The NAD supports the development of interstate agreements in which resources are shared among states.  Deaf people represent a low incidence population and it is fiscally responsible to share mental health programming on a regional basis. T his is particularly true for smaller states that may not have funding available to justify the development of residential or inpatient programming for a small number of consumers.  Further, the NAD recognizes that interstate agreements may lead to individuals receiving treatment outside of their home communities, yet the psychosocial benefits of receiving services from sign language fluent staff and interaction with other consumers who are deaf may outweigh distance considerations.

Conclusion

The NAD believes that access to culturally affirmative and linguistically accessible mental health services is a fundamental right for deaf people in America.  Effective service design and delivery must include input from deaf consumers at local, regional, and national levels.  The NAD continues to be a tireless advocate in this area.

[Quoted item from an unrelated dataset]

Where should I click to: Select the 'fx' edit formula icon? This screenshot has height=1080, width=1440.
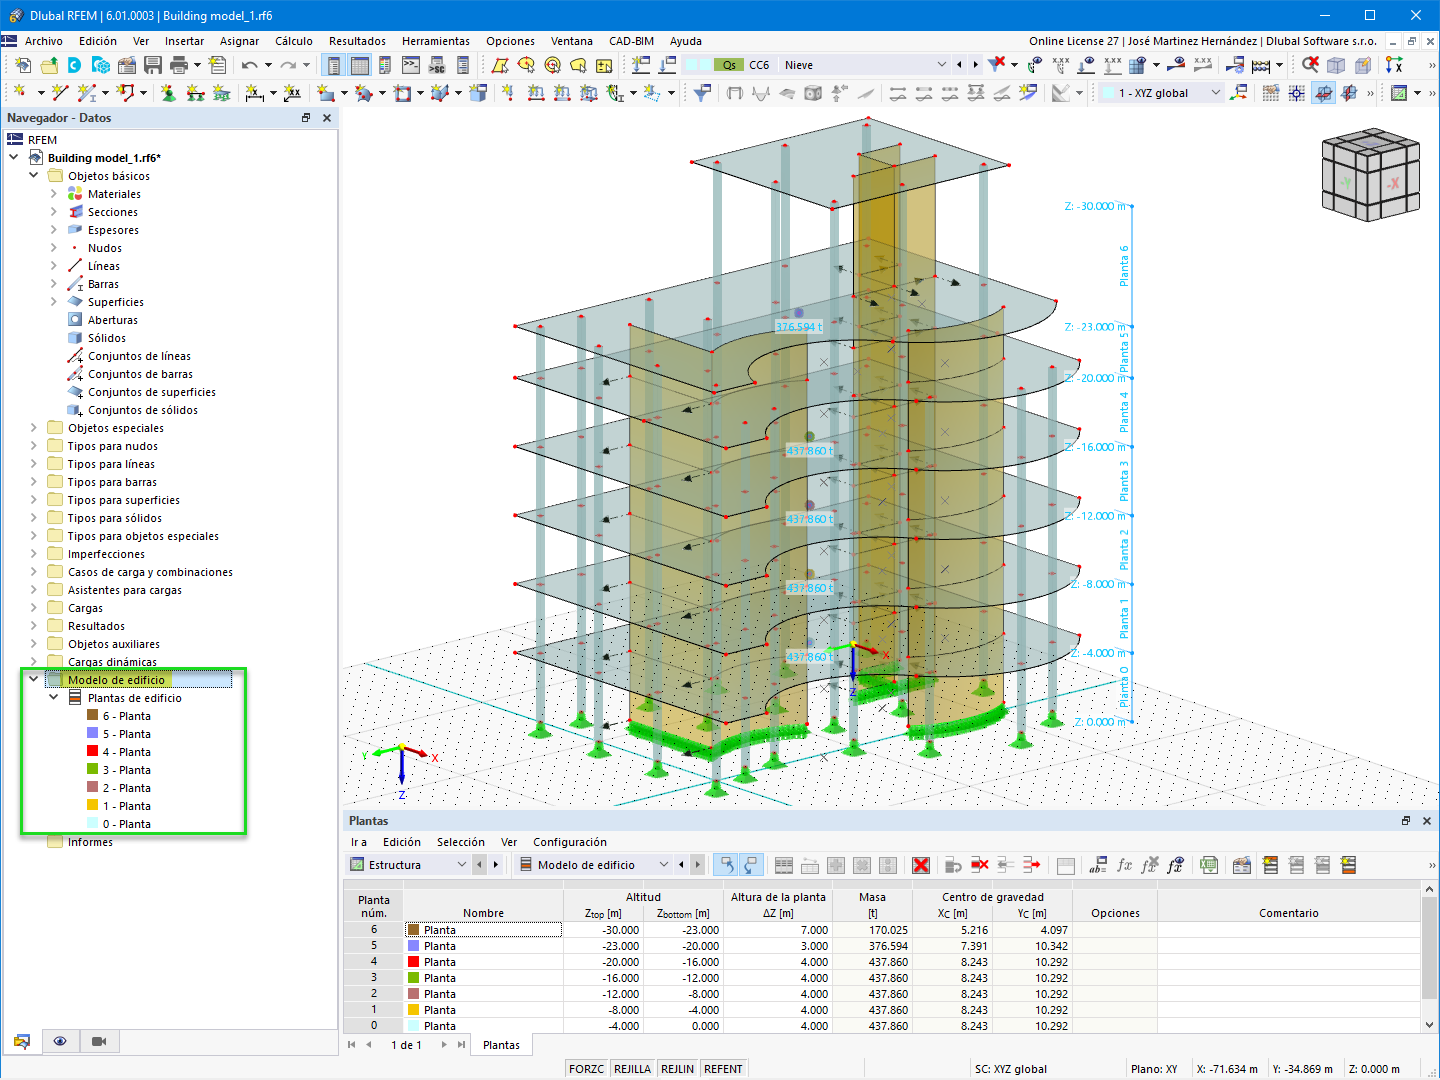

This position statement supplement was prepared by the Mental Health Subcommittee of the Public Policy Committee, and approved April 2008 by the NAD Board of Directors.


1  The term “deaf” is to be interpreted to include individuals who are hard of hearing, late deafened, and deaf-blind.

2  In the landmark case of Olmstead v. L.C. and E.W., 527 U.S. 581 (1999), the U.S. Supreme Court ruled that Title II of the ADA required states to place persons with mental disabilities in community settings rather than in institutions when it has been determined that integration is appropriate for those individuals.  This opinion has had far-reaching effects, requiring states to develop plans (now referred to as Olmstead plans) to ensure that people with disabilities receive treatment of various kinds (including mental health services) in an integrated manner.

References

Americans with Disabilities Act. 42 U.S.C. §§ 12101 et seq.

Executive Order 13166 (2000). Improving Access to Services for Persons with Limited English Proficiency. Federal Register Vol. 65, No. 159.

Glickman, N., & Harvey, M. (1996). Culturally Affirmative Psychotherapy with Deaf Persons. Mahwah, NJ: Lawrence Erlbaum Associates, Publishers.

Hamerdinger, S., & Hill, E. (2005). Serving severely emotionally disturbed deaf youth: A statewide program model. JADARA, 38 (3), 40-59.

Mason, A., Mason, M., & Braxton E.T. (2004). Creating and strengthening the therapeutic system for treatment settings serving deaf children. JADARA, 37 (2), 1-19.

New Freedom Commission on Mental Health (2003). Achieving the Promise: Transforming Mental Health Care in America. Final Report. DHHS Pub. No. SMA-03-3832. Rockville, MD.

Rehabilitation Act of 1973. 29 U.S.C. §§ 791 et seq.

Title VI of the 1964 Civil Rights Act. 42 U.S.C §§ 2000d – 2000d-7.

Willis, W.G., & Vernon, M. (2002). Residential psychiatric treatment of emotionally disturbed deaf youth. American Annals of the Deaf, 147 (1), 31-38.